Eles passam por nós e entram na caverna que acabamos de sair.
Uh! Escuto o piar da coruja.
— Fix, que bom que você acordou. Desculpe por pedir para ficar em um lugar assim. Volte para a Floresta de Prata e fique segura. Revocare Fix.
O corpo da coruja do luar se desintegra em pequenos flocos verdes e brilhantes até desaparecer por completo das mãos da lumen. Kali leva a mão ao peito, fecha os olhos e respira fundo, aliviada.
— Sinto muito por colocá-la em perigo.
— Não foi sua culpa — responde a santa.
— É o que ela me diria também.
— Quem?
— É naquela direção — interrompe-nos Alienor. — Se formos pelo pé da montanha, chegaremos ao Desfiladeiro das Aranhas. Depois dele, está o Vale dos Ossos.
— Sei que não temos tempo, mas não é perigoso andar por aqui de noite? — questiona Kali, enquanto olha para as montanhas.

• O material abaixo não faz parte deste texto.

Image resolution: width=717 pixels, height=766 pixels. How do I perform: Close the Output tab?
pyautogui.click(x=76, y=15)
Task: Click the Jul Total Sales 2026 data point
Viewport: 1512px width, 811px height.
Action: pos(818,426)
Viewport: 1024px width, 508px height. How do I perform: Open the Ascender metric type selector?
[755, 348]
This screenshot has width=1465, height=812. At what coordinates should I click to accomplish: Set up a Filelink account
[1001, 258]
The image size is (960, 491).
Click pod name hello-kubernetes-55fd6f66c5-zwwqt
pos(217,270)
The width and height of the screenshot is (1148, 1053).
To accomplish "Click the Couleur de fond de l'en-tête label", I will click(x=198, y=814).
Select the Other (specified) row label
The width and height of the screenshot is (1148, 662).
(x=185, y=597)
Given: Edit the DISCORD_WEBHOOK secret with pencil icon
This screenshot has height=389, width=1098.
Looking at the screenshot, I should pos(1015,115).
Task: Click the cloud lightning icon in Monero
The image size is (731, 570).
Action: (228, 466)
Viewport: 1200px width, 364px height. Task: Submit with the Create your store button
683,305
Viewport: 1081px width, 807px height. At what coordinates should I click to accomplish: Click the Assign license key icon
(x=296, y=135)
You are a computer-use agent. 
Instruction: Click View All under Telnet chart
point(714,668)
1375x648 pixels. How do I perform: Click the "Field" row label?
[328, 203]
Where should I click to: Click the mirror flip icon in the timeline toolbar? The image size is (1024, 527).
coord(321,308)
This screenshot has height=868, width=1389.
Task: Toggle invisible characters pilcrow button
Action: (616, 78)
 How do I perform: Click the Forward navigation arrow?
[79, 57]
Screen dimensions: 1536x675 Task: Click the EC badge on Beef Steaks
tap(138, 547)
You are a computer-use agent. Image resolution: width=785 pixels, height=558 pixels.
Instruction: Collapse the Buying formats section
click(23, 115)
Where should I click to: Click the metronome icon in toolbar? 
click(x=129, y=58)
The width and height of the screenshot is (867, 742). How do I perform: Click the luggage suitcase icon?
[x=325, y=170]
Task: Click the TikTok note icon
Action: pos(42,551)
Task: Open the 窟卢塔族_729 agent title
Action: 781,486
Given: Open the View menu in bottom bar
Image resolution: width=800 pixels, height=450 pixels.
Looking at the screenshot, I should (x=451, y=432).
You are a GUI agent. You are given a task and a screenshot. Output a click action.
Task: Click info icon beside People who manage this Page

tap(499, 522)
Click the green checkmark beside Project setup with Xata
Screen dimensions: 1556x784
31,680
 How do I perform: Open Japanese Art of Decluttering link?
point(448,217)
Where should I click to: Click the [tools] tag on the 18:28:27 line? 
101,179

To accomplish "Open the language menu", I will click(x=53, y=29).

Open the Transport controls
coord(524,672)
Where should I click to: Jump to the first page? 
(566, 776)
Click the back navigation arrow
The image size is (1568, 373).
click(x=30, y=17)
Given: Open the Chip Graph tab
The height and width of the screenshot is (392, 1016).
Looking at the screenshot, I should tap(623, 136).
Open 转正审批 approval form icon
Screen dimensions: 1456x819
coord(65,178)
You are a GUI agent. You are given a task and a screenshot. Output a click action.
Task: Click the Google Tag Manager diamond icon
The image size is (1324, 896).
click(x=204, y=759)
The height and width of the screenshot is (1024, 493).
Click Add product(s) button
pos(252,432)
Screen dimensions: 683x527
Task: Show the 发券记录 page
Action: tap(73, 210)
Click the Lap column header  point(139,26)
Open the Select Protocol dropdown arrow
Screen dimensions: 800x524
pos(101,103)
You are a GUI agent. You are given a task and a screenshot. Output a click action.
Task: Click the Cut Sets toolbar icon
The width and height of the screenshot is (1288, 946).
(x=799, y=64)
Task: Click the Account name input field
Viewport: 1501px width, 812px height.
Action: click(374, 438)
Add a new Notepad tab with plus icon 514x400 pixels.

— Tanto o vale quanto o desfiladeiro são perigosos, mas não precisam se preocupar se vierem comigo, pois conheço os demônios mais poderosos daquele local. Além disso, o Vale dos Ossos é um lugar restrito, e os guardas de Galantur não deixarão que entremos — responde a ruiva.
— Pela noite será melhor para passarmos despercebidos.
Mas o que ela quer dizer sobre conhecer demônios poderosos?
— O Gris tem razão — comenta Conor. — Não será nada bom ter o exército de Galantur em nossas costas ao entrar em um desfiladeiro com demônios do outro lado. Ir pela noite é nossa melhor alternativa.
Talvez Kali esteja certa, pode não ser minha culpa. Mas sinto que eu poderia ter evitado tudo isso de algum modo. É possível que eu não tenha causado esses eventos, mas fingirei que sim. Se desse modo eu o fizer, talvez consiga evitar que coisas como esta ocorram novamente.
Prometi para Cintia que não assumiria a responsabilidade pelas condutas dos outros. Mais uma promessa feita, outra uma promessa que não cumprirei. Entretanto, eu me preocuparei com isso quando ela estiver segura.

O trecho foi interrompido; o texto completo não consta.